Mumof3xx Wed 04-Sep-13 18:42:47

Oh god it would drive me crazy

When either ds 1 or 2 end up in my bed I get such a bad nights sleep what with being kicked and having my hair pulled

I ended up cosleeping with DS until much later. And I have a DH. He ended up in the spare room! DS was fine as a baby but we moved house when he was 3 and from then he was unsettled and would wander in to us. Eventually he and I would end up I spare room. The we moved house again and I thought we would be ok as he knew the new house well as it was his best friends house and he was having his old bedroom but he ended up in with me pretty much full time. I think he finally moved back into his own room at around 7. People thought it was weird. He did get embarrassed eventually which was why he moved back himself. He is now 12 and until last year would still occasionally come into me.
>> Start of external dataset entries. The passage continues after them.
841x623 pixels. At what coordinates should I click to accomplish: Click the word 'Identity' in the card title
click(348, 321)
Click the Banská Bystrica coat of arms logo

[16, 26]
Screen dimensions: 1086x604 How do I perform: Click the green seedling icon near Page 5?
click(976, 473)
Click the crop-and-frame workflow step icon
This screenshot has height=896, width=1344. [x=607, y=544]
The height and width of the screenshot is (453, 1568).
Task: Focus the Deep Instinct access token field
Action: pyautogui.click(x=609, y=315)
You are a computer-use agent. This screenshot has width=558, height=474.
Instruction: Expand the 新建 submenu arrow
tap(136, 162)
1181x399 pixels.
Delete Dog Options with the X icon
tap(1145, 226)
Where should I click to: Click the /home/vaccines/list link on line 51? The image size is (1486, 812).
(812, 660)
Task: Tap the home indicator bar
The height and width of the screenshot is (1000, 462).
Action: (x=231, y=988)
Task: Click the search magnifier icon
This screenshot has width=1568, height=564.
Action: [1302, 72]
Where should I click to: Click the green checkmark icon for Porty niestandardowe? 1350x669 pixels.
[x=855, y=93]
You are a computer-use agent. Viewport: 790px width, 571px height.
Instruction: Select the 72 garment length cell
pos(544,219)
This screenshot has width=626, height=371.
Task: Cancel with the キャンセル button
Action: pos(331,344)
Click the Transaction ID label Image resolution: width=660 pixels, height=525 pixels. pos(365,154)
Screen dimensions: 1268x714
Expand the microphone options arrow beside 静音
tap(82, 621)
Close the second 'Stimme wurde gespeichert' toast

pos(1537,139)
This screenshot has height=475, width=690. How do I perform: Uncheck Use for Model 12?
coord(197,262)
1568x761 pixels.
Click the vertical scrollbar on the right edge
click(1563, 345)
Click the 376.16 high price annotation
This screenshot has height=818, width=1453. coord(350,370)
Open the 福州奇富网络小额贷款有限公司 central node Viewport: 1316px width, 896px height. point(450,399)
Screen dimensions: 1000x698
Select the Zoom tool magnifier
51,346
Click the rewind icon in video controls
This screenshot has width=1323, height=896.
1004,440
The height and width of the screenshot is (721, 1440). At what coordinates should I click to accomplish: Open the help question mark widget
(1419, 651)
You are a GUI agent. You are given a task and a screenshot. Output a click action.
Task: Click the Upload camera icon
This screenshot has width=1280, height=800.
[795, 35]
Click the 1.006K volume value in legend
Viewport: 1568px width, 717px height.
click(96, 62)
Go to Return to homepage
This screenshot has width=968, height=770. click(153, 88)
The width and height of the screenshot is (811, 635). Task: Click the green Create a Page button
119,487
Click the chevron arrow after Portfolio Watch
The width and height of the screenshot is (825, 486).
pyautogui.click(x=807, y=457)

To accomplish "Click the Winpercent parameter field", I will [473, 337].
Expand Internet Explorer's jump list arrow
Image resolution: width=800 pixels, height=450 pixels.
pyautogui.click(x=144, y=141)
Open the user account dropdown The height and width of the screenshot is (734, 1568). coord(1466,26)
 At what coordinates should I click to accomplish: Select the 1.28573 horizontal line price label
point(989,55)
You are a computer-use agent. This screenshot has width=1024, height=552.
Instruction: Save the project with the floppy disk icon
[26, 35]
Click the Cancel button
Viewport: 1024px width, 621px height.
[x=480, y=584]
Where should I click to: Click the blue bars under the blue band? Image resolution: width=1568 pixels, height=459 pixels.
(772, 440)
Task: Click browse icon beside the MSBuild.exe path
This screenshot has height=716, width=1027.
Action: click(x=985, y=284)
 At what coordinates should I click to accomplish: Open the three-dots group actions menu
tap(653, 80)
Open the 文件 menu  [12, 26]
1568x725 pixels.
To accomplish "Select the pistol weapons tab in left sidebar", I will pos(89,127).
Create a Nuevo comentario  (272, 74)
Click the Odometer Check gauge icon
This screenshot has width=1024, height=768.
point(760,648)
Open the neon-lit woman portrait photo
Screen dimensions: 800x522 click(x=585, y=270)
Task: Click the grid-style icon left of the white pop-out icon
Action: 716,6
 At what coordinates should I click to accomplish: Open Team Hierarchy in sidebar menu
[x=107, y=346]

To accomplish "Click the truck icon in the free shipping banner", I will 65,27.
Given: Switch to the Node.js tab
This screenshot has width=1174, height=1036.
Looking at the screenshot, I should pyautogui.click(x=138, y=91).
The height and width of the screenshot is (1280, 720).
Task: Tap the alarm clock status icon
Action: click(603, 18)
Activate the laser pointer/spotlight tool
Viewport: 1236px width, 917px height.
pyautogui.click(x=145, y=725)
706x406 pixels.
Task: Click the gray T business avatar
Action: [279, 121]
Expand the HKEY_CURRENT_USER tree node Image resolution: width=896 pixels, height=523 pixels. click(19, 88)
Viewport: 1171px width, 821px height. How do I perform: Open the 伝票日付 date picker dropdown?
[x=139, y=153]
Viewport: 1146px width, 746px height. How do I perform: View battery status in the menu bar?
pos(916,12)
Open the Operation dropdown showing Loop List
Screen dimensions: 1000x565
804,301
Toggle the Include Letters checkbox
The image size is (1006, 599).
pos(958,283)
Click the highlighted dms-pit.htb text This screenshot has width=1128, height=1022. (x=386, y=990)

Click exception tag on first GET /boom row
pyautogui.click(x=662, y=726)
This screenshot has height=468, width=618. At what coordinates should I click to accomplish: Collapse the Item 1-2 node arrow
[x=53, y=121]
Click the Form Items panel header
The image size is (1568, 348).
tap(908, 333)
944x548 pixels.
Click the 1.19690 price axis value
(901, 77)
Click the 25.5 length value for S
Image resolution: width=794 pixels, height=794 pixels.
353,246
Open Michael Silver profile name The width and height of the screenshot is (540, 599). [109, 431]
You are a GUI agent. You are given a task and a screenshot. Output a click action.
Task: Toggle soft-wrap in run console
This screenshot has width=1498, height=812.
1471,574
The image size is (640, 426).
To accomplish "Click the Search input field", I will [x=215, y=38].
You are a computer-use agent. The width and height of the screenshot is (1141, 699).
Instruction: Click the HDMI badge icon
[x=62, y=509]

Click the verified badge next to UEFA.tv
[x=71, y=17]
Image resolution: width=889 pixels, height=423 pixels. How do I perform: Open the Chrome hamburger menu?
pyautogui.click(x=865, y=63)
JoandMax Wed 04-Sep-13 18:45:10

My 3.5 year old starts in his own bed most nights then comes in ours around 11ish when he first wakes up. Some nights he asks to go straight to our bed and happily settles down. We have no problem with this and are confident he'll stop when he's ready - lots of family/friends don't get it and like to offer all kinds of solutions and just look blank when we say its really not an issue to us

My elder son is 5.1 and has never been interested in co-sleeping at all, loves his own bed and space so I think for whatever reason some children just need that extra comfort and closeness.